— Start The input —
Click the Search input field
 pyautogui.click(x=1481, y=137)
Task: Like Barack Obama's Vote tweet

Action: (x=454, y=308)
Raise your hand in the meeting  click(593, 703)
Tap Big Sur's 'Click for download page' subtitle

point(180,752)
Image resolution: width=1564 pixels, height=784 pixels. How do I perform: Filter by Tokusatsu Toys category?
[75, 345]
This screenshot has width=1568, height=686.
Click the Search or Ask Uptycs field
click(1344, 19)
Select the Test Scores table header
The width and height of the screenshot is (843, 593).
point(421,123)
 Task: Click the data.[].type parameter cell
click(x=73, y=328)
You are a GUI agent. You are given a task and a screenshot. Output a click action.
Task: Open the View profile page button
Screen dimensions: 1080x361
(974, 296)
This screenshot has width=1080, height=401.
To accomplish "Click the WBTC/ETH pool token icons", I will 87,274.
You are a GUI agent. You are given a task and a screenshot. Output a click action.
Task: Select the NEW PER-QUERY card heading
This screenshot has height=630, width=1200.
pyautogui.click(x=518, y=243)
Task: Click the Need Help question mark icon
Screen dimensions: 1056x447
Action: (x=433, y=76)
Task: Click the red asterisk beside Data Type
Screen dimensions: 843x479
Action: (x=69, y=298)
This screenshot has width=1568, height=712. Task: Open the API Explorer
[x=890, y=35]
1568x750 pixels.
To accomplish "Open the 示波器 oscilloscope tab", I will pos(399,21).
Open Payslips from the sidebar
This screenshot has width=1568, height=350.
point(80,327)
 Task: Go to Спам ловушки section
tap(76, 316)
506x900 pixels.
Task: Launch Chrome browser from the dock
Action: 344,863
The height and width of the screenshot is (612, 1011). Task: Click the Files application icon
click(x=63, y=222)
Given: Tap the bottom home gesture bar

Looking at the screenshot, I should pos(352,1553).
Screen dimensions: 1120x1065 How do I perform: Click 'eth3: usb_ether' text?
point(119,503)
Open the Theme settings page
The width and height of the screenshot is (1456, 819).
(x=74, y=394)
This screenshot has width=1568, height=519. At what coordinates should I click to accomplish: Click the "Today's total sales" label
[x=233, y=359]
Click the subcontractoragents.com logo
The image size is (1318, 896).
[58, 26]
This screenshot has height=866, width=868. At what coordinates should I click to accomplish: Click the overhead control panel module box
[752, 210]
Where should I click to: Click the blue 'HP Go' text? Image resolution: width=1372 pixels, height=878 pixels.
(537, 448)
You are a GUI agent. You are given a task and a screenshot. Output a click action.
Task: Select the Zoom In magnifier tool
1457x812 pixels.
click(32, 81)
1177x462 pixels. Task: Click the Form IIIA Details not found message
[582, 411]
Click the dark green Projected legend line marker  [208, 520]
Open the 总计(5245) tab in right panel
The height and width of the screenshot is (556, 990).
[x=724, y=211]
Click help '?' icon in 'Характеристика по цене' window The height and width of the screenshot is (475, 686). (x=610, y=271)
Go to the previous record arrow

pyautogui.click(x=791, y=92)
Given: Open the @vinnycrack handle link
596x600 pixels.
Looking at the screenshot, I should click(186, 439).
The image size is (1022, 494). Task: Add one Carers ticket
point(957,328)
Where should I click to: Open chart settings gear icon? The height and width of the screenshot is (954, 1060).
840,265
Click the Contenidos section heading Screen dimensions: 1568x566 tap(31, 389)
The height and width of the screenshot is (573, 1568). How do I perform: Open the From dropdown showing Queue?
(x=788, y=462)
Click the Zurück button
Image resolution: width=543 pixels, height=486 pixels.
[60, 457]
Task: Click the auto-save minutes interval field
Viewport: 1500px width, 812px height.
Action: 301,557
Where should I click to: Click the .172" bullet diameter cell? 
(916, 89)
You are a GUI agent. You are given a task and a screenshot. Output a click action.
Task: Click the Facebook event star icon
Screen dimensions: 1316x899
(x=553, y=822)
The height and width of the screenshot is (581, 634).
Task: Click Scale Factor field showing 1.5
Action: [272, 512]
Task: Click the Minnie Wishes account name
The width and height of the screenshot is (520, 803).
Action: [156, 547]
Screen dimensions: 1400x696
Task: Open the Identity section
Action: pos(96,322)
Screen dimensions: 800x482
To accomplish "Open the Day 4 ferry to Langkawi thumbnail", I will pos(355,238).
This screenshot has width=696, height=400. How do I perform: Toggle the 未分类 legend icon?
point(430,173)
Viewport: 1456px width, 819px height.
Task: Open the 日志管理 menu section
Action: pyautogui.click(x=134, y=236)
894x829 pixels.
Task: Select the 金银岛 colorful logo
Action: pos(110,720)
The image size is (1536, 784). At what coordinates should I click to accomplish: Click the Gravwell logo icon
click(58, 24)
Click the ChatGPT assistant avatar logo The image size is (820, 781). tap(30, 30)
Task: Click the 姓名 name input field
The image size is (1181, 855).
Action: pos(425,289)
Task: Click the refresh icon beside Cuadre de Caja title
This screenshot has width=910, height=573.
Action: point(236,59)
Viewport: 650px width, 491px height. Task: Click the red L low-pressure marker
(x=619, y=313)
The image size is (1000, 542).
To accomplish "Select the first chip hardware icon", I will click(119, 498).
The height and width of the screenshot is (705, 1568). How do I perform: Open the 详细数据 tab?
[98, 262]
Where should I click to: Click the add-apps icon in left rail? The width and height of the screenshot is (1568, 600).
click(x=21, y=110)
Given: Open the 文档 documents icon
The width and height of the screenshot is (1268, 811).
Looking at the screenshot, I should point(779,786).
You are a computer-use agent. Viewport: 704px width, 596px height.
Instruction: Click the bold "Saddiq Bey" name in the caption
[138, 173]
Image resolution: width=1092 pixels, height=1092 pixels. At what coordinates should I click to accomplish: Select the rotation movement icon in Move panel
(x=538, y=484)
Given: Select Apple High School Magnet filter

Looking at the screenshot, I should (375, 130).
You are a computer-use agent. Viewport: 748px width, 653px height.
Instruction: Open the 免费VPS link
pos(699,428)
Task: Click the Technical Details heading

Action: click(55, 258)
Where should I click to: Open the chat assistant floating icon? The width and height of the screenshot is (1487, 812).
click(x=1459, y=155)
— End The input —
What the exercise asks:
Recast all of the lines above as a Markdown table with the columns "No." and "Line", numbering each row and omitting the blank lines.

Expected output:
| No. | Line |
|---|---|
| 1 | Click the Search input field |
| 2 |  pyautogui.click(x=1481, y=137) |
| 3 | Task: Like Barack Obama's Vote tweet |
| 4 | Action: (x=454, y=308) |
| 5 | Raise your hand in the meeting  click(593, 703) |
| 6 | Tap Big Sur's 'Click for download page' subtitle |
| 7 | point(180,752) |
| 8 | Image resolution: width=1564 pixels, height=784 pixels. How do I perform: Filter by Tokusatsu Toys category? |
| 9 | [75, 345] |
| 10 | This screenshot has width=1568, height=686. |
| 11 | Click the Search or Ask Uptycs field |
| 12 | click(1344, 19) |
| 13 | Select the Test Scores table header |
| 14 | The width and height of the screenshot is (843, 593). |
| 15 | point(421,123) |
| 16 |  Task: Click the data.[].type parameter cell |
| 17 | click(x=73, y=328) |
| 18 | You are a GUI agent. You are given a task and a screenshot. Output a click action. |
| 19 | Task: Open the View profile page button |
| 20 | Screen dimensions: 1080x361 |
| 21 | (974, 296) |
| 22 | This screenshot has width=1080, height=401. |
| 23 | To accomplish "Click the WBTC/ETH pool token icons", I will 87,274. |
| 24 | You are a GUI agent. You are given a task and a screenshot. Output a click action. |
| 25 | Task: Select the NEW PER-QUERY card heading |
| 26 | This screenshot has height=630, width=1200. |
| 27 | pyautogui.click(x=518, y=243) |
| 28 | Task: Click the Need Help question mark icon |
| 29 | Screen dimensions: 1056x447 |
| 30 | Action: (x=433, y=76) |
| 31 | Task: Click the red asterisk beside Data Type |
| 32 | Screen dimensions: 843x479 |
| 33 | Action: (x=69, y=298) |
| 34 | This screenshot has width=1568, height=712. Task: Open the API Explorer |
| 35 | [x=890, y=35] |
| 36 | 1568x750 pixels. |
| 37 | To accomplish "Open the 示波器 oscilloscope tab", I will pos(399,21). |
| 38 | Open Payslips from the sidebar |
| 39 | This screenshot has width=1568, height=350. |
| 40 | point(80,327) |
| 41 |  Task: Go to Спам ловушки section |
| 42 | tap(76, 316) |
| 43 | 506x900 pixels. |
| 44 | Task: Launch Chrome browser from the dock |
| 45 | Action: 344,863 |
| 46 | The height and width of the screenshot is (612, 1011). Task: Click the Files application icon |
| 47 | click(x=63, y=222) |
| 48 | Given: Tap the bottom home gesture bar |
| 49 | Looking at the screenshot, I should pos(352,1553). |
| 50 | Screen dimensions: 1120x1065 How do I perform: Click 'eth3: usb_ether' text? |
| 51 | point(119,503) |
| 52 | Open the Theme settings page |
| 53 | The width and height of the screenshot is (1456, 819). |
| 54 | (x=74, y=394) |
| 55 | This screenshot has width=1568, height=519. At what coordinates should I click to accomplish: Click the "Today's total sales" label |
| 56 | [x=233, y=359] |
| 57 | Click the subcontractoragents.com logo |
| 58 | The image size is (1318, 896). |
| 59 | [58, 26] |
| 60 | This screenshot has height=866, width=868. At what coordinates should I click to accomplish: Click the overhead control panel module box |
| 61 | [752, 210] |
| 62 | Where should I click to: Click the blue 'HP Go' text? Image resolution: width=1372 pixels, height=878 pixels. |
| 63 | (537, 448) |
| 64 | You are a GUI agent. You are given a task and a screenshot. Output a click action. |
| 65 | Task: Select the Zoom In magnifier tool |
| 66 | 1457x812 pixels. |
| 67 | click(32, 81) |
| 68 | 1177x462 pixels. Task: Click the Form IIIA Details not found message |
| 69 | [582, 411] |
| 70 | Click the dark green Projected legend line marker  [208, 520] |
| 71 | Open the 总计(5245) tab in right panel |
| 72 | The height and width of the screenshot is (556, 990). |
| 73 | [x=724, y=211] |
| 74 | Click help '?' icon in 'Характеристика по цене' window The height and width of the screenshot is (475, 686). (x=610, y=271) |
| 75 | Go to the previous record arrow |
| 76 | pyautogui.click(x=791, y=92) |
| 77 | Given: Open the @vinnycrack handle link |
| 78 | 596x600 pixels. |
| 79 | Looking at the screenshot, I should click(186, 439). |
| 80 | The image size is (1022, 494). Task: Add one Carers ticket |
| 81 | point(957,328) |
| 82 | Where should I click to: Open chart settings gear icon? The height and width of the screenshot is (954, 1060). |
| 83 | 840,265 |
| 84 | Click the Contenidos section heading Screen dimensions: 1568x566 tap(31, 389) |
| 85 | The height and width of the screenshot is (573, 1568). How do I perform: Open the From dropdown showing Queue? |
| 86 | (x=788, y=462) |
| 87 | Click the Zurück button |
| 88 | Image resolution: width=543 pixels, height=486 pixels. |
| 89 | [60, 457] |
| 90 | Task: Click the auto-save minutes interval field |
| 91 | Viewport: 1500px width, 812px height. |
| 92 | Action: 301,557 |
| 93 | Where should I click to: Click the .172" bullet diameter cell?  |
| 94 | (916, 89) |
| 95 | You are a GUI agent. You are given a task and a screenshot. Output a click action. |
| 96 | Task: Click the Facebook event star icon |
| 97 | Screen dimensions: 1316x899 |
| 98 | (x=553, y=822) |
| 99 | The height and width of the screenshot is (581, 634). |
| 100 | Task: Click Scale Factor field showing 1.5 |
| 101 | Action: [272, 512] |
| 102 | Task: Click the Minnie Wishes account name |
| 103 | The width and height of the screenshot is (520, 803). |
| 104 | Action: [156, 547] |
| 105 | Screen dimensions: 1400x696 |
| 106 | Task: Open the Identity section |
| 107 | Action: pos(96,322) |
| 108 | Screen dimensions: 800x482 |
| 109 | To accomplish "Open the Day 4 ferry to Langkawi thumbnail", I will pos(355,238). |
| 110 | This screenshot has width=696, height=400. How do I perform: Toggle the 未分类 legend icon? |
| 111 | point(430,173) |
| 112 | Viewport: 1456px width, 819px height. |
| 113 | Task: Open the 日志管理 menu section |
| 114 | Action: pyautogui.click(x=134, y=236) |
| 115 | 894x829 pixels. |
| 116 | Task: Select the 金银岛 colorful logo |
| 117 | Action: pos(110,720) |
| 118 | The image size is (1536, 784). At what coordinates should I click to accomplish: Click the Gravwell logo icon |
| 119 | click(58, 24) |
| 120 | Click the ChatGPT assistant avatar logo The image size is (820, 781). tap(30, 30) |
| 121 | Task: Click the 姓名 name input field |
| 122 | The image size is (1181, 855). |
| 123 | Action: pos(425,289) |
| 124 | Task: Click the refresh icon beside Cuadre de Caja title |
| 125 | This screenshot has width=910, height=573. |
| 126 | Action: point(236,59) |
| 127 | Viewport: 650px width, 491px height. Task: Click the red L low-pressure marker |
| 128 | (x=619, y=313) |
| 129 | The image size is (1000, 542). |
| 130 | To accomplish "Select the first chip hardware icon", I will click(119, 498). |
| 131 | The height and width of the screenshot is (705, 1568). How do I perform: Open the 详细数据 tab? |
| 132 | [98, 262] |
| 133 | Where should I click to: Click the add-apps icon in left rail? The width and height of the screenshot is (1568, 600). |
| 134 | click(x=21, y=110) |
| 135 | Given: Open the 文档 documents icon |
| 136 | The width and height of the screenshot is (1268, 811). |
| 137 | Looking at the screenshot, I should point(779,786). |
| 138 | You are a computer-use agent. Viewport: 704px width, 596px height. |
| 139 | Instruction: Click the bold "Saddiq Bey" name in the caption |
| 140 | [138, 173] |
| 141 | Image resolution: width=1092 pixels, height=1092 pixels. At what coordinates should I click to accomplish: Select the rotation movement icon in Move panel |
| 142 | (x=538, y=484) |
| 143 | Given: Select Apple High School Magnet filter |
| 144 | Looking at the screenshot, I should (375, 130). |
| 145 | You are a computer-use agent. Viewport: 748px width, 653px height. |
| 146 | Instruction: Open the 免费VPS link |
| 147 | pos(699,428) |
| 148 | Task: Click the Technical Details heading |
| 149 | Action: click(55, 258) |
| 150 | Where should I click to: Open the chat assistant floating icon? The width and height of the screenshot is (1487, 812). |
| 151 | click(x=1459, y=155) |